Acceptance of proposals in the field of environmental protection will begin on May 17 and end in mid-November.
The European Executive Agency for Climate, Infrastructure and the Environment (CINEA) has officially confirmed the start of procedures under the LIFE program for 2022. The acceptance of projects in the field of environmental protection will start on May 17 and end in mid-November. LIFE is one of the European Union’s main financial instruments for environmental and climate action. Since 1992, the program has contributed significantly to the implementation, updating and development of European policy and legislation by providing grants for the implementation of over 4,500 projects.
The two key strands in the previous programming period – Environment and Climate Action – are now separated into four sub-programmes with their budget, thus providing greater and more concentrated support for businesses and the public sector.
The total budget of the program has been increased by 60% compared to the previous period, in the context of the transition to climate neutrality and the achievement of the goals set in the European Green Deal. About 3.5 billion euros have been earmarked for environmental initiatives and 1.9 billion euros for climate actions.

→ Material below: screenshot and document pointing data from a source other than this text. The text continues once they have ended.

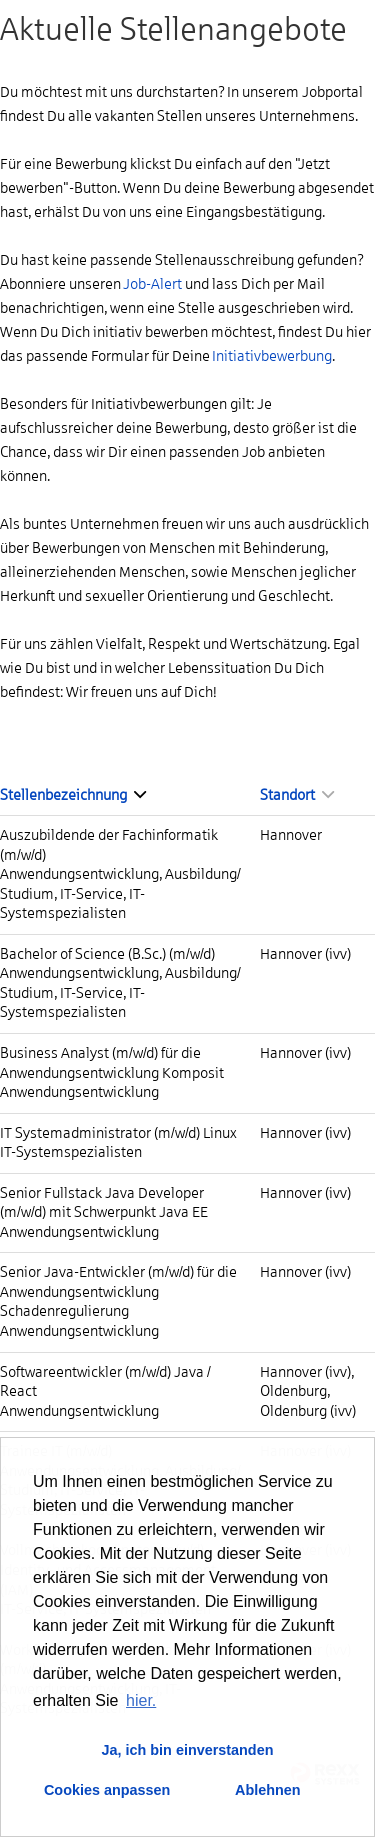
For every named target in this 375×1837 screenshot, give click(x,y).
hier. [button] (141, 1700)
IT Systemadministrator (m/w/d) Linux (118, 1133)
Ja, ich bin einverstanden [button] (188, 1750)
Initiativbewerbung (272, 356)
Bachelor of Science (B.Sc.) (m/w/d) (107, 954)
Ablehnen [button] (268, 1790)
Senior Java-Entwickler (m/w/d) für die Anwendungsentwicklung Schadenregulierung (118, 1291)
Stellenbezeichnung (73, 795)
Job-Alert (152, 284)
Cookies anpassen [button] (107, 1790)
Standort (297, 795)
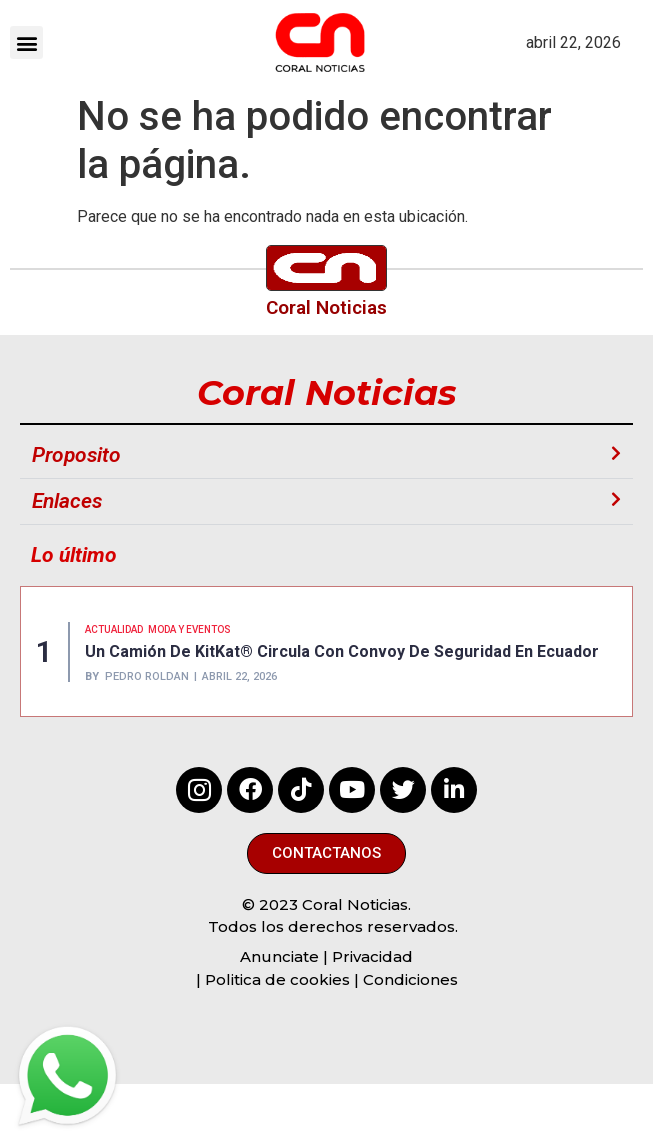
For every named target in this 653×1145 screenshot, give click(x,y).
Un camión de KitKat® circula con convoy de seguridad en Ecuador (342, 651)
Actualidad (114, 629)
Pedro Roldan (147, 676)
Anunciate (279, 956)
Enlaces (67, 501)
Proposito (76, 455)
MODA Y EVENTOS (189, 629)
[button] (26, 42)
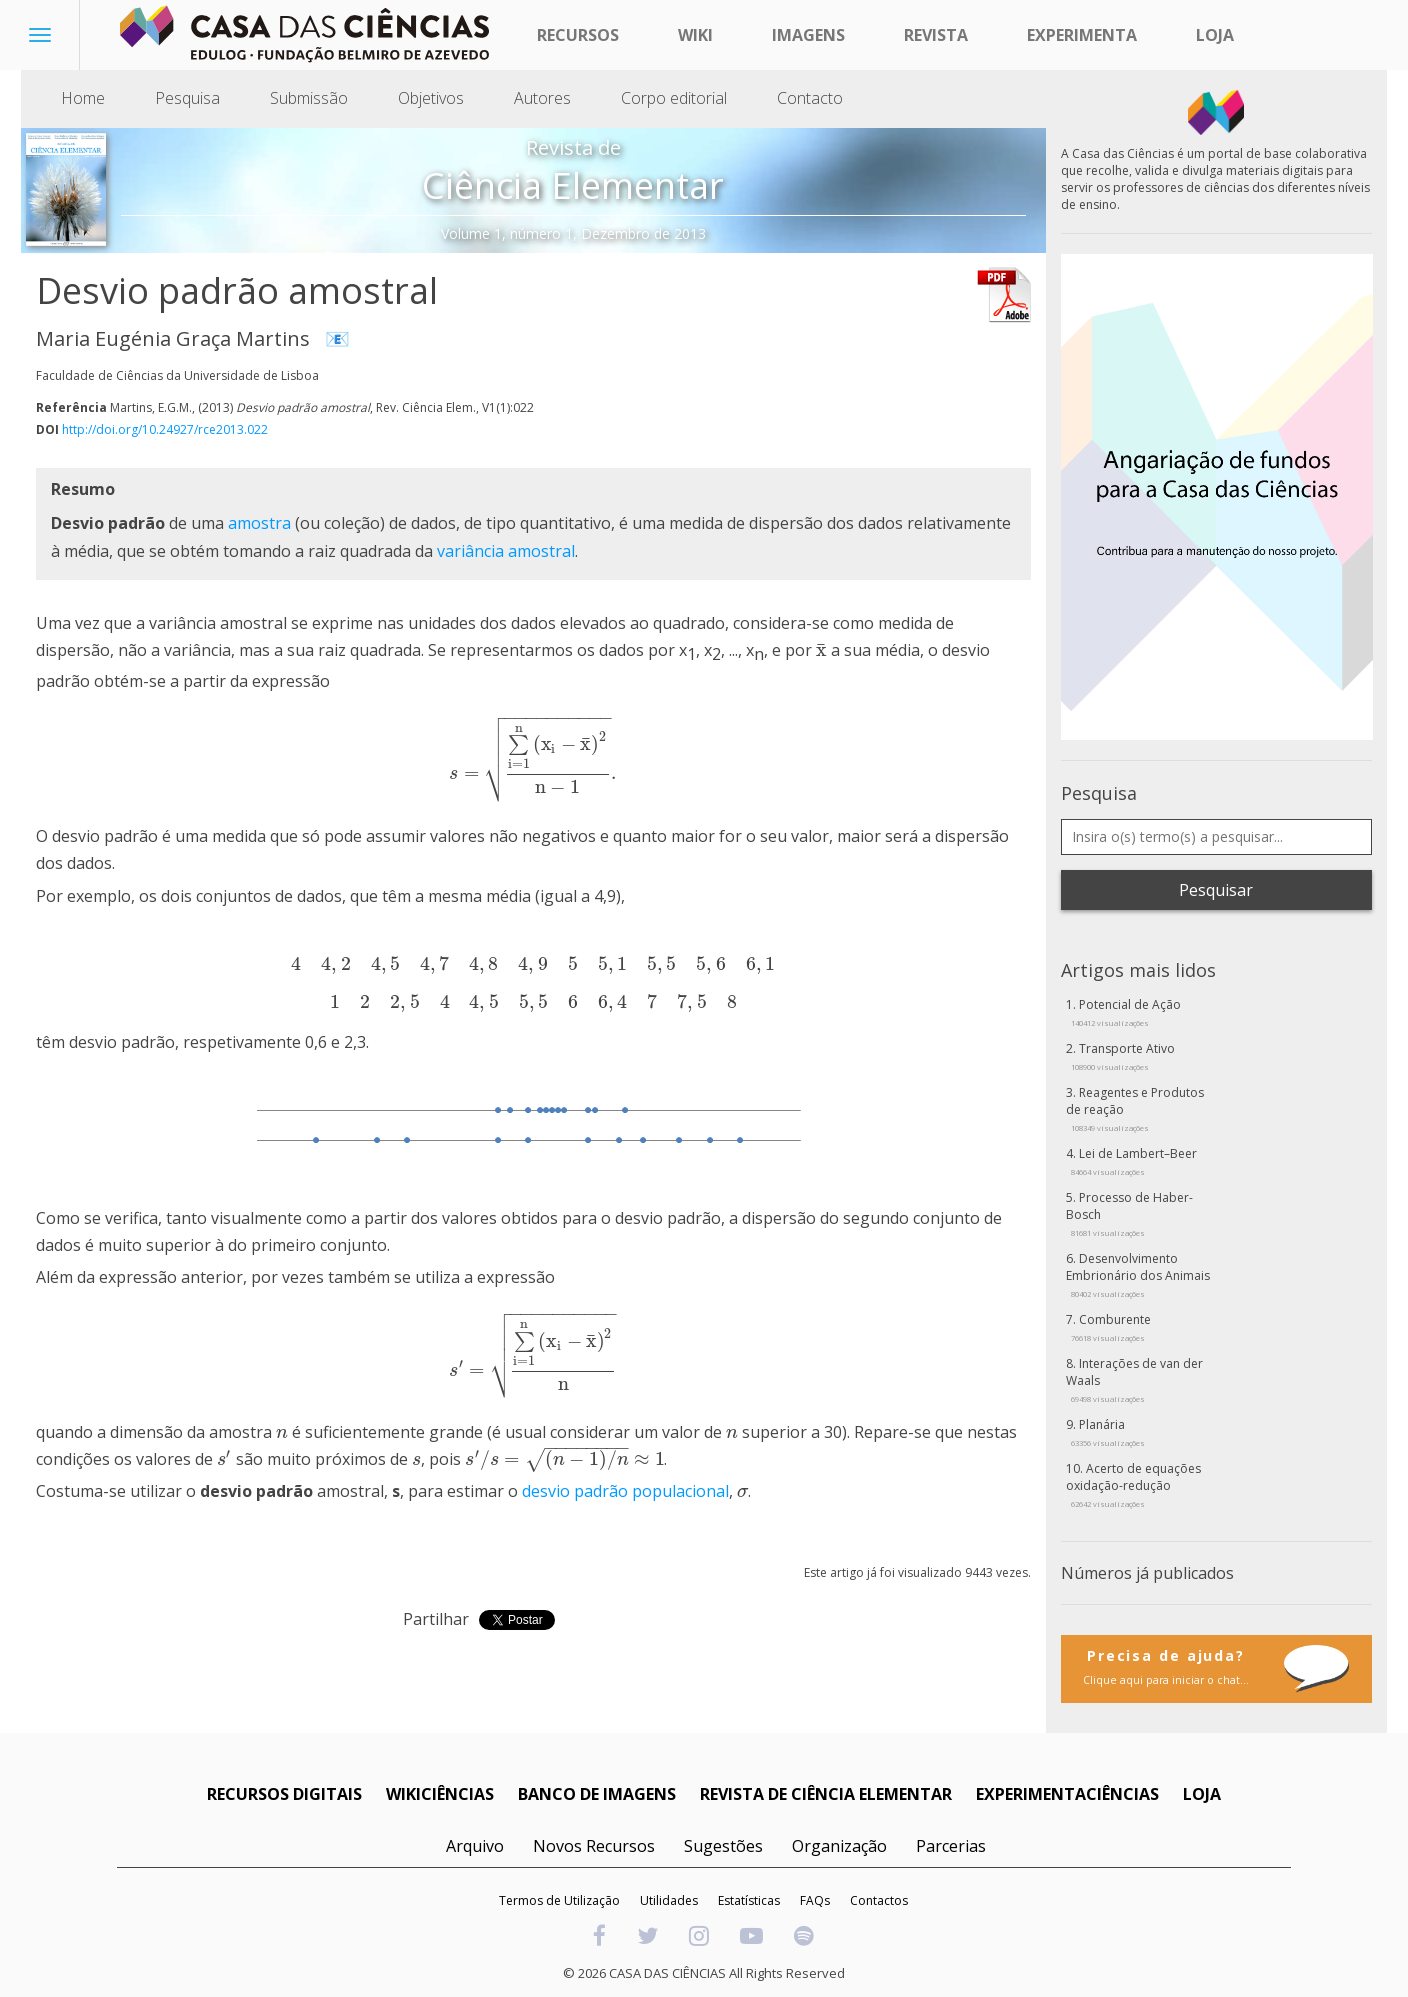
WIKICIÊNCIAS (440, 1794)
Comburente (1111, 1327)
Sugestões (723, 1846)
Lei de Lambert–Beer (1134, 1161)
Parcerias (951, 1846)
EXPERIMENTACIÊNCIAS (1067, 1794)
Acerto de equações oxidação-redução (1133, 1484)
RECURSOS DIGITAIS (284, 1794)
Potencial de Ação (1126, 1012)
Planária (1108, 1432)
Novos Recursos (594, 1846)
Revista (936, 35)
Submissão (309, 98)
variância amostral (506, 551)
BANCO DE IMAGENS (597, 1794)
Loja (1215, 35)
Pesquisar (1216, 890)
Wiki (695, 35)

Some of the most important specifics of LIFE in the current programming period:
Although traditionally perceived as a tool for the implementation of initiatives for the public benefit by public bodies, non-governmental organizations, universities, etc., LIFE places an analogous focus on the so-called close-to-market projects that focus on the business and its green products, technologies, services and processes intended for the market. The solutions that are supported should have a relatively high degree of technological – for example, validated in a simulated environment – and business maturity, so that within the project or soon after its completion, they can be implemented on an industrial or commercial scale.
It is important to note that the proposed actions can be both innovative – ideas and solutions that are new compared to the state-of-the-art technologies at the level of a member state and/or sector, as well as established in practice (best practice), i.e. technologically up-to-date solutions, techniques, methods and approaches with proven effectiveness. At the same time, special attention is paid to the potential of the developed technology to be upgraded, applied in similar conditions and contexts (“replication”) and/or other industries (“transfer”).
Who can apply?
Legal entities (public and private) without category limitation (including startups and big enterprises), associations, international organisations, etc. Beneficiaries should have the operational, technical and financial capacity to adequately meet the needs and requirements arising from the implementation of the project. You can apply alone or in partnership. Any cooperation, especially international and intercross-disciplinary, is promoted to strengthen the links between Member States, businesses and industries in the European Union.
Grant and eligible costs
Eligible costs under the project include staff remuneration, purchase of equipment, materials and supplies, external services, travel costs, indirect costs, etc. The grant is up to 60% of the project budget, which varies according to the different sub-programmes, but is on average between 2 and 4 million euros per project.
Deadline for submitting project proposals
The deadline for applications is October 4, 2022, except for the “Transition to Clean Energy” call, whose deadline is November 16, 2022. Submission of projects is done electronically through the European Commission portal.
Prospects and challenges
Interest in the program continues to grow, and Bulgarian companies are increasingly prepared to meet the specific requirements, as evidenced by the considerable number of approved projects over the past few years.
However, certain restrictive trends and challenges persist in low awareness, insufficient information resources in Bulgarian, lack of experience about the direct application (i.e. not to the relevant ministry, but directly to the European Commission and/or the adjacent agencies), the unused potential for interaction with support structures, including the National Contact Unit (NCU), responsible for the implementation and promotion of the LIFE program at the national level, etc.